◆ Texte extrait
Les sorcières comme figures écoféministes contemporaines – Camille Ducellier

Lien vers la brochure en pdf : Les sorcières comme figures écofémininistes contemporaines

Texte de la brochure :

Interview de Camille Ducellier sur le site Deuxième Page
10 novembre 2017

Rencontre avec la réalisatrice et plasticienne Camille Ducellier, dont l’œuvre s’intéresse aux corps, aux sorcières contemporaines, mais aussi à la sensibilisation de chacun·e à d’autres réalités. À d’autres vies, d’autres voix.

Au centre de la création de Camille Ducellier, il y a les corps. Elle les envisage sous l’œil de sa caméra – étrange prolongement du sien – dans toute leur diversité. Pour elle, au-delà de sa fascination même de la chair, il s’agit d’« échapper à cette standardisation qui gagne nos existences ». Dans ce qu’elle présente, mais aussi dans la manière dont elle le présente, il y a chez l’artiste une multiplicité et une connectivité qui dépassent parfois le médium. Croiser les formes concrètes (la peinture, l’art interactif, le documentaire) lui permet de croiser les voix. D’enrichir le sens.

Féministe ascendant écoféministe, queer, militante, et vouant une passion toute singulière à la figure de la sorcière d’antan et d’aujourd’hui, Camille Ducellier est une créatrice composite. Bien que le documentaire soit son format de prédilection, elle ne peut s’empêcher de lui faire dépasser sa propre définition. Ce franchissement permanent – des limites, des identités, des formats – donne à son travail une singularité devant laquelle il est impossible de rester indifférent-e-s.

◆ Les données
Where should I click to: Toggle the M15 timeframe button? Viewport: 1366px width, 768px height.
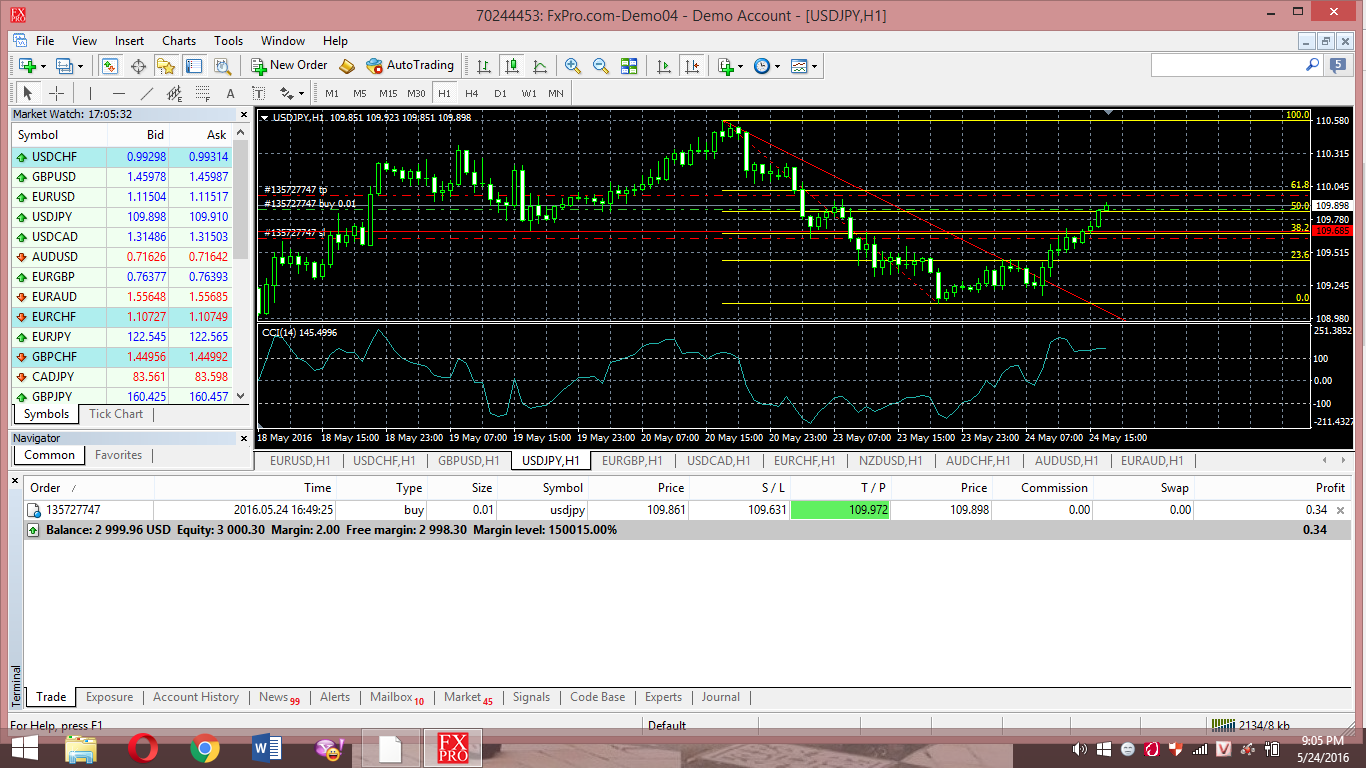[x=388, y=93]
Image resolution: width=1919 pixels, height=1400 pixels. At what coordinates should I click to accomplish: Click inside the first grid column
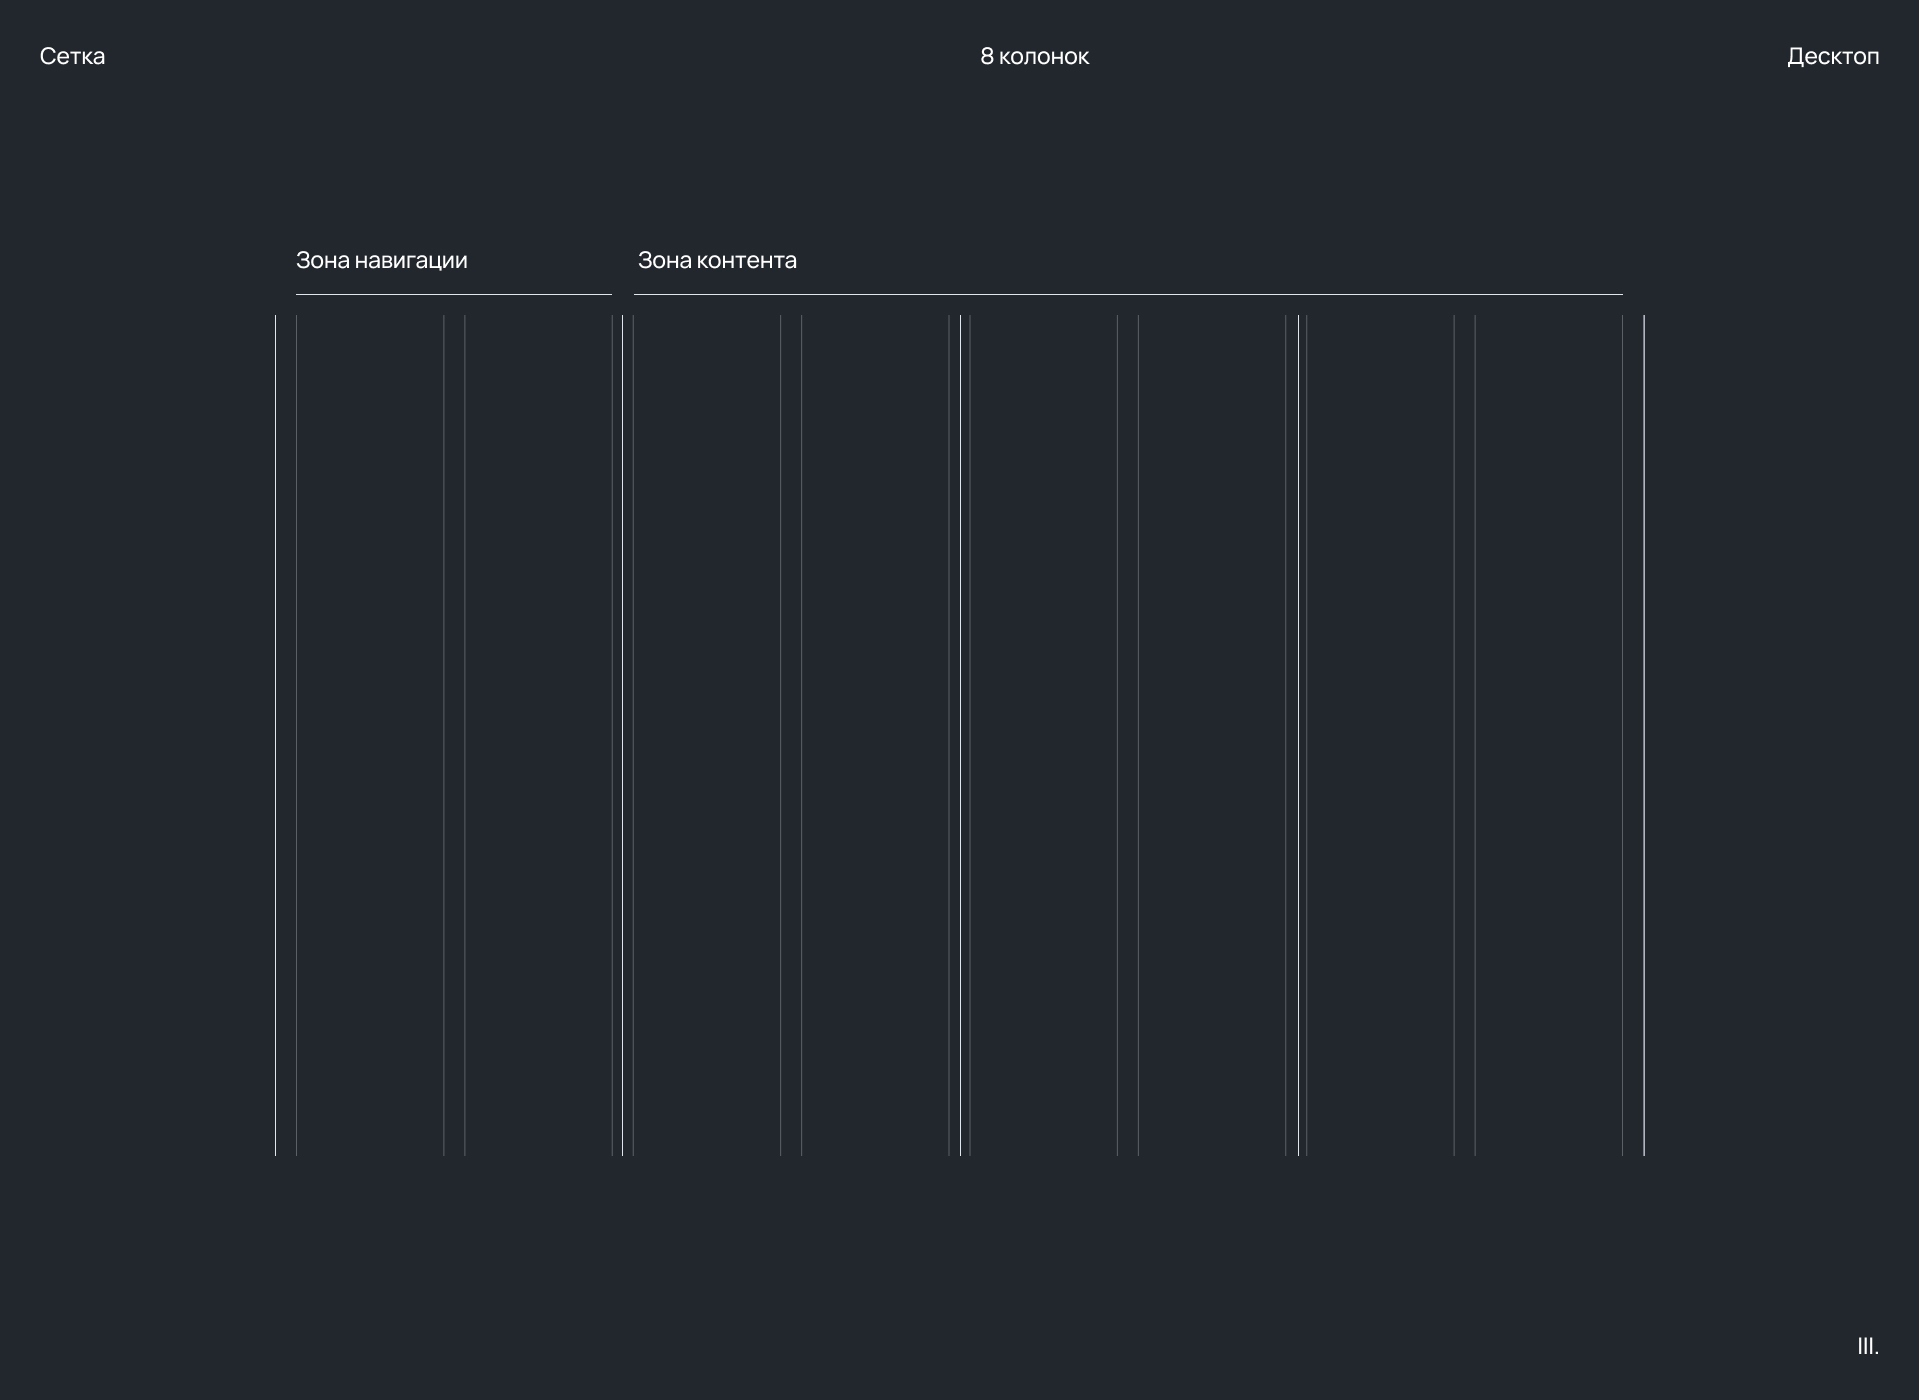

◆ Votre tâche
Reprenez l'article sur Camille Ducellier juste après sa dernière phrase et poursuivez-le.

◆ Votre réponse
En ce moment, elle autoproduit une série intitulée SALVIA (« comme la sauge », m’a-t-elle précisé). Une fois de plus, elle se fascine pour les croisements complexes des existences et décide de nous immerger pour une nuit et un jour dans la vie d’une sorcière contemporaine. Si les deux premiers épisodes sont actuellement diffusés dans des festivals (Sorcière queer et Sorcière wicca), elle ne dispose pas pour l’instant de l’argent nécessaire pour réaliser les quatre autres. Cette dure recherche de financement fait aussi partie de sa réalité, en tant que réalisatrice engagée. En tant que femme.

 

 

Peux-tu te présenter rapidement, nous dire d’où tu viens, ce que tu fais ?

Je suis plasticienne et réalisatrice. Les deux métiers sont liés. J’aime tisser des liens entre la matière et la lumière. Bien que mon travail ait pris racine dans les arts, je me suis peu à peu orientée vers une approche hybride, entre arts plastiques et cinéma. J’ai progressivement favorisé l’art documentaire qui est le noyau de ma démarche. J’en réalise depuis dix ans, qu’ils soient linéaires, interactifs ou transmédias. Peu importe les formes, c’est avant tout le corps, ses mutations, ses hésitations, ses frontières qui sont au centre de tous mes projets.

L’évolution de mes démarches ces dernières années est plus orientée vers le Web documentaire, l’art interactif et la réalité virtuelle. À la suite de mon passage au Fresnoy (studio national des arts contemporains) en 2010-2011, j’ai pu poursuivre dans le domaine des hybridations formelles en m’appuyant sur de nouveaux médias et de nouvelles technologies.

La sorcière contemporaine concentre aussi beaucoup ton attention.

Oui ! Depuis 2009, je réfléchis en effet autour de cette figure singulière, ce qui s’avère finalement assez logique. Mon intérêt personnel et artistique pour les sorcières modernes découle de mon travail autour des corps, des genres et des féminismes. Les films Sorcières, mes sœurs (2010) et Reboot ME (2016), la série Salvia (2016), les docus sonores Le Guide du voyageur astral (2015) et La Lune noire (2016) participent d’un même cycle thématique autour de cette figure.

Pourquoi cet attachement tout particulier au format documentaire ?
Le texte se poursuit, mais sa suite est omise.